Texto do documento:
┌──
Encabeçada pelo Ministério Público Federal (MPF), uma mobilização contra o que os participantes classificam como o “avanço do retrocesso ambiental” ganhou as redes sociais nas últimas horas, ganhando a adesão de milhares de internautas, entre eles integrantes da força-tarefa da Operação Lava Jato e da modelo Gisele Bündchen.
O principal alvo do tuitaço são duas medidas provisórias que alteram as dimensões de unidades de conservação ambiental. As medidas provisórias 756 e 758, ambas de 2016, foram aprovadas pela Câmara dos Deputados, no dia 16 de maio, e pelo Senado, no dia 24. Segundo o MPF, a hashtag #retrocessoambientalnao chegou a ocupar, por cerca de uma hora, o quarto lugar entre os temas mais comentados por brasileiros no Twitter, alcançando, em cinco horas, mais de 10 milhões de impressões (número de vezes que um tweet foi veiculado na timeline ou nos resultados de busca).
A MP 756 altera os limites do Parque Nacional do Rio Novo, localizado nos municípios paraenses de Itaituba e Novo Progresso, e da Floresta Nacional (Flona) do Jamanxim, também em Novo Progresso, desmembrando parte da área da floresta nacional para a criação da Área de Proteção Ambiental (APA) do Jamanxim, no Pará.
A MP 758 modifica os limites do Parque Nacional do Jamanxim, em Itaituba e Trairão, no Pará, e da Área de Proteção Ambiental do Tapajós, que abrange partes dos territórios das cidades paraenses de Itaituba, Jacareacanga, Novo Progresso e Trairão. Os textos, aprovados pela Câmara e pelo Senado, aguardam a sanção presidencial.
Entre outras coisas, os textos aprovados permitem ao governo realocar, em terras disponíveis da União ou do Instituto Nacional de Colonização e Reforma Agrária (Incra), na Amazônia Legal, os ocupantes de áreas rurais dentro da Floresta Nacional do Jamanxim e do Parque Nacional do Rio Novo. Até assumir a posse das novas áreas, os ocupantes poderão continuar a exercer suas atividades econômicas. Os imóveis rurais privados existentes no interior do Parque Nacional do Jamanxim passam a ser declarados de utilidade pública para fins de desapropriação pelo Instituto Chico Mendes.
Contrário às medidas, o MPF convidou membros dos ministérios públicos estaduais, de organizações não governamentais como Greenpeace e WWF (sigla em inglês para Fundo Mundial para a Natureza) e internautas a participarem do tuitaço. Só o MPF publicou mais de 50 comentários críticos às mudanças nas leis em sua página oficial no Twitter.
Críticas
Procuradorias federais de vários estados também aderiram à campanha. O coordenador da força-tarefa da Operação Lava Jato, Deltan Dallagnol, foi um dos procuradores que usaram sua conta pessoal no microblog para criticar a aprovação das MPs 756 e 758 e o teor de outras propostas em análise no Congresso.
└──
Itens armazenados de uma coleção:
┌──
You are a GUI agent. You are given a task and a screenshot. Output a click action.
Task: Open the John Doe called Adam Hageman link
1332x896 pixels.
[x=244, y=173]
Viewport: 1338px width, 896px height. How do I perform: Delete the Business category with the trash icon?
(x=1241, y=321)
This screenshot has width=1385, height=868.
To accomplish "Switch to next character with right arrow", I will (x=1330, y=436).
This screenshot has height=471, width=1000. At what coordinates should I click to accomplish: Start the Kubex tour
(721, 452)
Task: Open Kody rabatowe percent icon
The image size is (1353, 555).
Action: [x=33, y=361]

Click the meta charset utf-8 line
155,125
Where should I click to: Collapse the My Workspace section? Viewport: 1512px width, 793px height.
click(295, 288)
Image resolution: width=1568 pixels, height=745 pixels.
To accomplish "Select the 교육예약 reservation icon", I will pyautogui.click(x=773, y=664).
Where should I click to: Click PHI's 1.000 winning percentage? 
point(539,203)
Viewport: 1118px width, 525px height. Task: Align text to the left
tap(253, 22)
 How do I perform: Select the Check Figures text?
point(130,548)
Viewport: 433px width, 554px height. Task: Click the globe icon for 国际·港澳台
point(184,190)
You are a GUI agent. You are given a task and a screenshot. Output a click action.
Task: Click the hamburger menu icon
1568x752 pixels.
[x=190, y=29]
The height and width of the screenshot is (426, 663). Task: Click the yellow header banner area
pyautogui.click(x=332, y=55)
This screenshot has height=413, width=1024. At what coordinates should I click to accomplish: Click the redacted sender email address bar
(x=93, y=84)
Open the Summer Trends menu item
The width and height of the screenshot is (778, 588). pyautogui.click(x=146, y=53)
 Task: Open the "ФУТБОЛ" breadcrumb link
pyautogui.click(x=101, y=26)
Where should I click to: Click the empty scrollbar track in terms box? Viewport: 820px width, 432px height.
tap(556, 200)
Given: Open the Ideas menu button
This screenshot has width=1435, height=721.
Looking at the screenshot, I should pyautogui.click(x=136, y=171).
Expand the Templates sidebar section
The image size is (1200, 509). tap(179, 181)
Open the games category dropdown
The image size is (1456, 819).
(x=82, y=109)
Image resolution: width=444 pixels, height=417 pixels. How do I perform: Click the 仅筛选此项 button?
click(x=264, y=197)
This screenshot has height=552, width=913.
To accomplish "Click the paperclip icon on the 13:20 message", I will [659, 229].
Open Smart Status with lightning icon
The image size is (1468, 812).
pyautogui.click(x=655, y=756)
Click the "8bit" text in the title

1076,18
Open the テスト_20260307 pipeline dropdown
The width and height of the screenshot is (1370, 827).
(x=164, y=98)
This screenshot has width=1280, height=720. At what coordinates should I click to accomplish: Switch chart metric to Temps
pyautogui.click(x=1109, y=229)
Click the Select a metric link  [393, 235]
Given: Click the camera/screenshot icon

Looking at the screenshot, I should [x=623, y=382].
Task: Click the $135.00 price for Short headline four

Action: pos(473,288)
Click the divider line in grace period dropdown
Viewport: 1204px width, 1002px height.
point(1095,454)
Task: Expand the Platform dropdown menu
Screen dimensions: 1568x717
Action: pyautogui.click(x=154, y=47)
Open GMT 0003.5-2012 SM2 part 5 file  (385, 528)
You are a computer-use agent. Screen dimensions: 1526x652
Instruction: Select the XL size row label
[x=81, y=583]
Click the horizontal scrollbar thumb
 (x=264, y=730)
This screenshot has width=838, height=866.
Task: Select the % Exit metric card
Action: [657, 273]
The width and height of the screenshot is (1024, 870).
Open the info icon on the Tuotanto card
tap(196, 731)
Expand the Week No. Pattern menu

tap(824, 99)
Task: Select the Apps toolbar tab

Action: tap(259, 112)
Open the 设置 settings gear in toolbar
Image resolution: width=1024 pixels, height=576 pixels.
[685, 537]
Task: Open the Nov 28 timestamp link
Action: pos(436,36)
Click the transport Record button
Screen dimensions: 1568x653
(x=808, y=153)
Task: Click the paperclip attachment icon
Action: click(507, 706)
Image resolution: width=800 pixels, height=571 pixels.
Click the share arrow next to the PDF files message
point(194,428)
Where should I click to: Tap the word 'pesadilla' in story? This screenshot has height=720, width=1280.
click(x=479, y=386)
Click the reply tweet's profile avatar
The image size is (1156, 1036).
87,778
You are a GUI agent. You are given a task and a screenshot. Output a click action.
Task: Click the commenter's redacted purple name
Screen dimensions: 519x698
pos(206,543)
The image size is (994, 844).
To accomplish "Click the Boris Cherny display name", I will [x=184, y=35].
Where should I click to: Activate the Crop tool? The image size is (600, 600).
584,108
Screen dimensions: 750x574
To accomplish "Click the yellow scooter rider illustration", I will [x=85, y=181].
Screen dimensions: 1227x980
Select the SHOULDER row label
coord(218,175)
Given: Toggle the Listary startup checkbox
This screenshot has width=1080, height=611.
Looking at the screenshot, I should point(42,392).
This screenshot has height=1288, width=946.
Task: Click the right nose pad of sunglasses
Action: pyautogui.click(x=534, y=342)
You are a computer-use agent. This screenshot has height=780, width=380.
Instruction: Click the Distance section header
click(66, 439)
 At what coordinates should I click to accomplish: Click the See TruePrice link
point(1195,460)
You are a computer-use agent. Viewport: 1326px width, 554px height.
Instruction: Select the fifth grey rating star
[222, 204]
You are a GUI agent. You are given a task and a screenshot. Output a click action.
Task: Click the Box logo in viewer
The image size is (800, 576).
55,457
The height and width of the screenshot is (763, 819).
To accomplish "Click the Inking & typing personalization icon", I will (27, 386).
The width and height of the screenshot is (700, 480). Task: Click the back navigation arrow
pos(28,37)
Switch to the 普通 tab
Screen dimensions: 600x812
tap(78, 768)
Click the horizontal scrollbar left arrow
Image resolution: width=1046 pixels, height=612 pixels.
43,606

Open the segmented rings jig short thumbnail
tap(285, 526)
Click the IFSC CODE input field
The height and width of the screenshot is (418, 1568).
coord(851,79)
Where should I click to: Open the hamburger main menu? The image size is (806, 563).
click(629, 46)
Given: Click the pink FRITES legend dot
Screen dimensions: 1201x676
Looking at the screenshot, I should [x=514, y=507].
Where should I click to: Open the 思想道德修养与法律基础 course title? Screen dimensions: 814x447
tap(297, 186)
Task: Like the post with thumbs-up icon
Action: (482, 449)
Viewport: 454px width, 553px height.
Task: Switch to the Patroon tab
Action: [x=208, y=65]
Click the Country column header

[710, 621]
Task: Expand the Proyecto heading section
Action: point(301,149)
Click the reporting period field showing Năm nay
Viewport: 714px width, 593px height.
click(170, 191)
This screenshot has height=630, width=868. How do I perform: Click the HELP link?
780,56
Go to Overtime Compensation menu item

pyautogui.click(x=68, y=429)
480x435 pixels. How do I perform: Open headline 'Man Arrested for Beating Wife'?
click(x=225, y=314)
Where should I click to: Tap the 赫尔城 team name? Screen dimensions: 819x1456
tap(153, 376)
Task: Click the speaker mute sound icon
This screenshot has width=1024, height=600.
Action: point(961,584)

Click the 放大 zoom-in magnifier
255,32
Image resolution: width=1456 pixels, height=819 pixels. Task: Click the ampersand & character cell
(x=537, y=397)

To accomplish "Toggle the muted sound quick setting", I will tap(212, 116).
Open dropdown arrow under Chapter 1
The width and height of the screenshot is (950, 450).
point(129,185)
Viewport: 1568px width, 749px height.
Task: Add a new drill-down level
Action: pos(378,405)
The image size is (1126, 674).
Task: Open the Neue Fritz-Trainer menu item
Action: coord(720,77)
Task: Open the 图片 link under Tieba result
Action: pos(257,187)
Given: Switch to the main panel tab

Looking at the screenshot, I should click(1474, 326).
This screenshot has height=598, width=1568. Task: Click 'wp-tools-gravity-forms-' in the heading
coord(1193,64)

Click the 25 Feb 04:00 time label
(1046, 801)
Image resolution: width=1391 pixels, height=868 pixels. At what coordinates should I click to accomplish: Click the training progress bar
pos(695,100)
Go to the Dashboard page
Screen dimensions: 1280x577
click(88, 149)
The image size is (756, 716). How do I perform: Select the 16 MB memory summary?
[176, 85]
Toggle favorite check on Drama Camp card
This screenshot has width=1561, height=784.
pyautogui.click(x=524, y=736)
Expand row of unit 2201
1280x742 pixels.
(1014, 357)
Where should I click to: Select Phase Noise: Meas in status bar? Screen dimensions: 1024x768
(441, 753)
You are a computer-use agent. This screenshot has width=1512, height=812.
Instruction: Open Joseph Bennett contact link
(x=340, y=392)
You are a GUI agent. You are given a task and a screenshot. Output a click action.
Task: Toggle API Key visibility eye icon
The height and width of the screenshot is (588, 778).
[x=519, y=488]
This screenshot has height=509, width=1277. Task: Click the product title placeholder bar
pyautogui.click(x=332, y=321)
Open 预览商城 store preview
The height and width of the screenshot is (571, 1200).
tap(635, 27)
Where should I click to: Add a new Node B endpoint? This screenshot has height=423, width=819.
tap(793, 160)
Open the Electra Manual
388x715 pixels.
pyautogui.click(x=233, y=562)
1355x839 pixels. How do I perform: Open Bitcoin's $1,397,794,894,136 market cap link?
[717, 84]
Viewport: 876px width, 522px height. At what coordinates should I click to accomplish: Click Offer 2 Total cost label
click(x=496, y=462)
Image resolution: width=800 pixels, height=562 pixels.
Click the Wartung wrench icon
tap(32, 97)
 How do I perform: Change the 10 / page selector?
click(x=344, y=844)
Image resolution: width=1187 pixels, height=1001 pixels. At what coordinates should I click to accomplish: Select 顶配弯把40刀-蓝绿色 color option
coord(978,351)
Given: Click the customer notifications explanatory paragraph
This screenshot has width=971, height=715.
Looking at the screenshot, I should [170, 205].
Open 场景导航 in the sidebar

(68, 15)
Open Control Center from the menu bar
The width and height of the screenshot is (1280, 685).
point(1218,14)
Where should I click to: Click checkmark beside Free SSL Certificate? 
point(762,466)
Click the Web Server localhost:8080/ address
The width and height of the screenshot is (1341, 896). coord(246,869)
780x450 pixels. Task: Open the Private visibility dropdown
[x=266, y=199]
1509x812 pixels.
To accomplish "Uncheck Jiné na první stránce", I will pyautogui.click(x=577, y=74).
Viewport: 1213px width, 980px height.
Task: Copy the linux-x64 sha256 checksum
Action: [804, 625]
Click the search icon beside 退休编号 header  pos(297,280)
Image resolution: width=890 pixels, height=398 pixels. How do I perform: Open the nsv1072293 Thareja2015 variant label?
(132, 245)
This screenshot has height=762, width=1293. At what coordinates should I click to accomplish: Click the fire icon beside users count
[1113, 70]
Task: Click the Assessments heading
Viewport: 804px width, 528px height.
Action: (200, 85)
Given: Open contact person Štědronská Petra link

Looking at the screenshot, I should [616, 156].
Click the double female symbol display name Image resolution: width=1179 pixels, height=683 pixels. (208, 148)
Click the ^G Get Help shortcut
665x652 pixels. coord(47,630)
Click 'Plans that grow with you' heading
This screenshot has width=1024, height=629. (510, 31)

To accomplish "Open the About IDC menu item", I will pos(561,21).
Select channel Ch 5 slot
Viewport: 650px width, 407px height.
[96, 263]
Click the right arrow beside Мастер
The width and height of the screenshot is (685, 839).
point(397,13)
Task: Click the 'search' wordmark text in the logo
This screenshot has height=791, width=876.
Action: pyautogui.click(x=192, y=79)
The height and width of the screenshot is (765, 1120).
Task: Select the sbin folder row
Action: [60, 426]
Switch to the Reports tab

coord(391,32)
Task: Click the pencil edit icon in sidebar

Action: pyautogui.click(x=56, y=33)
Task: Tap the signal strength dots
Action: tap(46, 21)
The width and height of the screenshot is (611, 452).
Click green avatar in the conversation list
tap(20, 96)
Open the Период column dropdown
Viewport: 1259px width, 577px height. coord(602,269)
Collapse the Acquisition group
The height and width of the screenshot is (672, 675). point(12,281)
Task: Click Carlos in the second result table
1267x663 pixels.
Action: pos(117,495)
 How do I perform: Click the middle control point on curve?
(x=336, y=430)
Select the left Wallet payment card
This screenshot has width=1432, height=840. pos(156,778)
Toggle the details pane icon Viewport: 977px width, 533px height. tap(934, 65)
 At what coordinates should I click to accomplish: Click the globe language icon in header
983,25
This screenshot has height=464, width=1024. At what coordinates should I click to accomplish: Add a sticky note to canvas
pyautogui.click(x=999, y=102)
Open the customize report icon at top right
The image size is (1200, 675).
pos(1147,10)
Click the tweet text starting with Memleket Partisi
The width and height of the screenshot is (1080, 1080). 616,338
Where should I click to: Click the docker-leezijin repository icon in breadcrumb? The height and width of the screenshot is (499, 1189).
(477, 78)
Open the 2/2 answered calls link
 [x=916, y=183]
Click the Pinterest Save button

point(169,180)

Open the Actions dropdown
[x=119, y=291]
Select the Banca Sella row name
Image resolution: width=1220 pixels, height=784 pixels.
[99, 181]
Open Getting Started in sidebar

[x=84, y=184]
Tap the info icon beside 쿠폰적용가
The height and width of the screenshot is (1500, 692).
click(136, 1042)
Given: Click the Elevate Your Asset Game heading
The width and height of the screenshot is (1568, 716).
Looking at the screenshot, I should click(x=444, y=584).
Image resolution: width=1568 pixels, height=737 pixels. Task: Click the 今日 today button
└──
Tarefas:
[A] Responda, com base na notícia:
(i) Em que data a Câmara dos Deputados aprovou as medidas provisórias 756 e 758?
(ii) Quais cidades paraenses têm partes de seus territórios na Área de Proteção Ambiental do Tapajós?
(iii) Quem é o coordenador da força-tarefa da Operação Lava Jato?
[B] Transcreva o trecho da notícia, sem alterações, desde "A MP 756 altera" até "Jamanxim, no Pará.".
Baseie-se somente na notícia.

Respostas esperadas:
[A]
(i) No dia 16 de maio.
(ii) Itaituba, Jacareacanga, Novo Progresso e Trairão.
(iii) Deltan Dallagnol.

[B]
A MP 756 altera os limites do Parque Nacional do Rio Novo, localizado nos municípios paraenses de Itaituba e Novo Progresso, e da Floresta Nacional (Flona) do Jamanxim, também em Novo Progresso, desmembrando parte da área da floresta nacional para a criação da Área de Proteção Ambiental (APA) do Jamanxim, no Pará.